[Stored records]

---

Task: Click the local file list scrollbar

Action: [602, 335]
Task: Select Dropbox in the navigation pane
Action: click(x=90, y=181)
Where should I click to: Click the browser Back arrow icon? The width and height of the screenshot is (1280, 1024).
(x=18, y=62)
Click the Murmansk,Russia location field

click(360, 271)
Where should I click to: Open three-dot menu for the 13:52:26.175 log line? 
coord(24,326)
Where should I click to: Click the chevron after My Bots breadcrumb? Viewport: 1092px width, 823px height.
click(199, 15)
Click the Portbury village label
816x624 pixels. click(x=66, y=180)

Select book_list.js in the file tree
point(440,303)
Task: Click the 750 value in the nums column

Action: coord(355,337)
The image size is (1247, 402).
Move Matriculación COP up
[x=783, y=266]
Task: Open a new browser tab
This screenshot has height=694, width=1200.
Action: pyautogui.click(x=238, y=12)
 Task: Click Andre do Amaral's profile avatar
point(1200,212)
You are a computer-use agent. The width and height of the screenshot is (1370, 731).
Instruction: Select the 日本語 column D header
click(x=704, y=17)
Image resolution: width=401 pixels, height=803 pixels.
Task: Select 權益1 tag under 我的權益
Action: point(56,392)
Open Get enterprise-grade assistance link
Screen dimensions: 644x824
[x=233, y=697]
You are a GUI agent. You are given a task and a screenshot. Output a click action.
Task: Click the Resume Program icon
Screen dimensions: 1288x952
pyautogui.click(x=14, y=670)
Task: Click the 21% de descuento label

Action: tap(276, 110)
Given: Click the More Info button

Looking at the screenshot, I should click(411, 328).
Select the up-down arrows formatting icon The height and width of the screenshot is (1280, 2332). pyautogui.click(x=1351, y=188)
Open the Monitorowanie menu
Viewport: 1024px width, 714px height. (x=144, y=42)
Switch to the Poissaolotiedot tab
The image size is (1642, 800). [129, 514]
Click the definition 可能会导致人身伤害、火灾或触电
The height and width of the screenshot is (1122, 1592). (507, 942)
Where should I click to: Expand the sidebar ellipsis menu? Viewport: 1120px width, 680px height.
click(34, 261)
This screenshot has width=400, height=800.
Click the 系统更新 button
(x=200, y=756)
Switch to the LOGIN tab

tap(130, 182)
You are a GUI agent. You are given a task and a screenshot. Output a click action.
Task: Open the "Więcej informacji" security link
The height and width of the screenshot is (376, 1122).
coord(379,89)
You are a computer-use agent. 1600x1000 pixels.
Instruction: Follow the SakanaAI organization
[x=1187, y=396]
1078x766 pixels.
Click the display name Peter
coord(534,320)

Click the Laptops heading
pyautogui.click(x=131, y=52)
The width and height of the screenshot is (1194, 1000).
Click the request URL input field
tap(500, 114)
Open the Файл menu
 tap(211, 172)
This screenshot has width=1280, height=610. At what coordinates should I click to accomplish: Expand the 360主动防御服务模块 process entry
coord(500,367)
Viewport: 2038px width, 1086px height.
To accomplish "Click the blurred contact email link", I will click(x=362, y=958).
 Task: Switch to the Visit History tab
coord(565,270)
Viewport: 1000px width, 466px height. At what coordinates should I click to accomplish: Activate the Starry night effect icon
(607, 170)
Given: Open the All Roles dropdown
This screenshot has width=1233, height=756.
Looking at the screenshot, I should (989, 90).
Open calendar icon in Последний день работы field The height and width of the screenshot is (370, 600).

---

Activity:
Here the answer is the exact run of lines above, from the line with "Click the request URL input field" down to the last, and nothing else.

Task output:
Click the request URL input field
tap(500, 114)
Open the Файл menu
 tap(211, 172)
This screenshot has width=1280, height=610. At what coordinates should I click to accomplish: Expand the 360主动防御服务模块 process entry
coord(500,367)
Viewport: 2038px width, 1086px height.
To accomplish "Click the blurred contact email link", I will click(x=362, y=958).
 Task: Switch to the Visit History tab
coord(565,270)
Viewport: 1000px width, 466px height. At what coordinates should I click to accomplish: Activate the Starry night effect icon
(607, 170)
Given: Open the All Roles dropdown
This screenshot has width=1233, height=756.
Looking at the screenshot, I should (989, 90).
Open calendar icon in Последний день работы field The height and width of the screenshot is (370, 600).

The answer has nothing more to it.